Now now. Don't blow smoke up his as. You got to check the flux capacitor Marty !! You know that missi. AA screw it to many Danm ssss in that name!!!


----------



## frasier94 (Apr 1, 2012)

its not a portable unit,was hoping the 2 regulator thing would get answered on this forum,guess you *******s got nothing better to do but drink beer and bs with eachother,thanks for nothing,your forum is a joke.please remove me from this sight admin.


----------



## Mississippiplum (Sep 30, 2011)

frasier94 said:


> its not a portable unit,was hoping the 2 regulator thing would get answered on this forum,guess you *******s got nothing better to do but drink beer and bs with eachother,thanks for nothing,your forum is a joke.please remove me from this sight admin.


Well that thin skin wouldn't last long round here n/e way!!

sent from the jobsite porta-potty


----------



## Epox (Sep 19, 2010)

Post an introduction and you'll get a lot more info from these boys. 



An intro is requested from all new members. In case you missed it, here is the link. http://www.plumbingzone.com/f3/.

The PZ is for Plumbing Professionals ( those engaged in the plumbing profession)

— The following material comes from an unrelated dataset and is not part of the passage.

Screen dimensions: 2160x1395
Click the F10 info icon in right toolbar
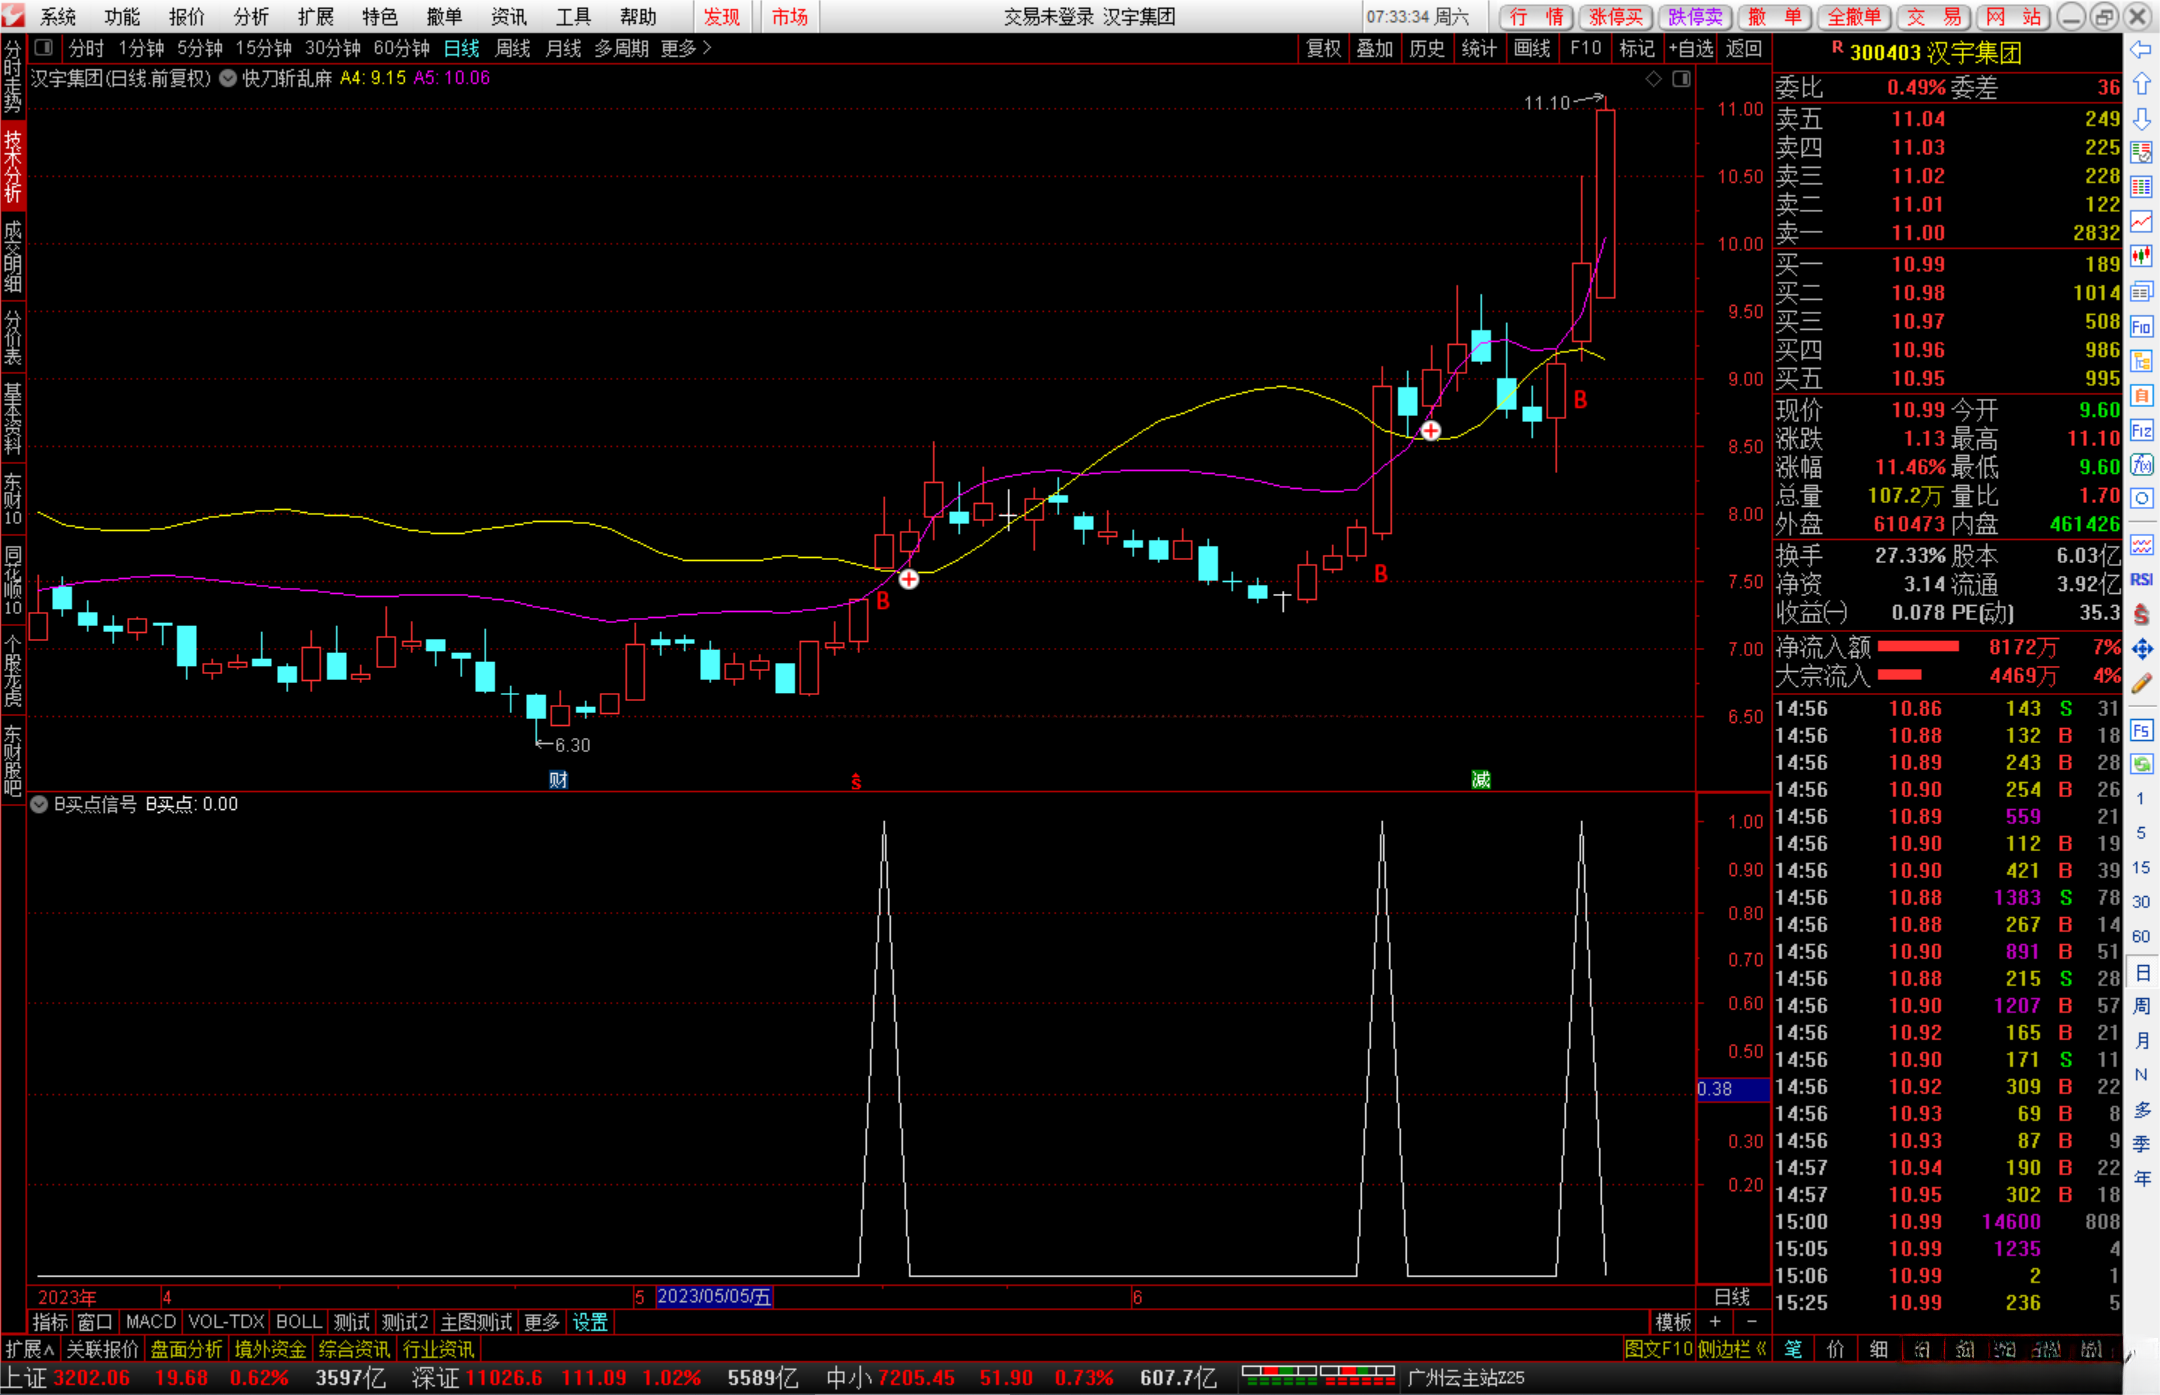pyautogui.click(x=2141, y=327)
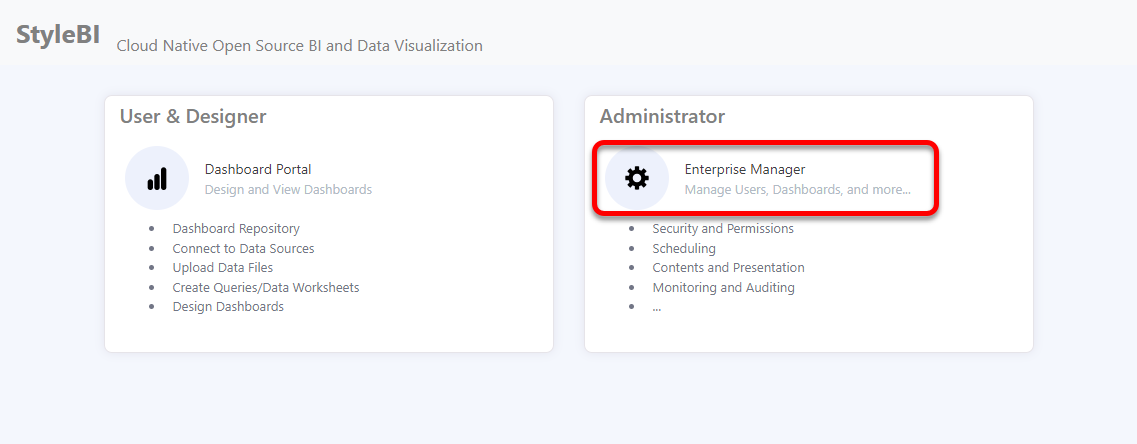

Post an intro and tell our members where you are from, yrs in the trade, and your area(s) of expertise in the plumbing field.

This info helps members who are waiting to welcome you to the best plumbing site there is.

We look forward to your valuable input.


----------



## plbgbiz (Aug 27, 2010)

frasier94 said:


> ...please remove me from this sight admin.


As you wish.


----------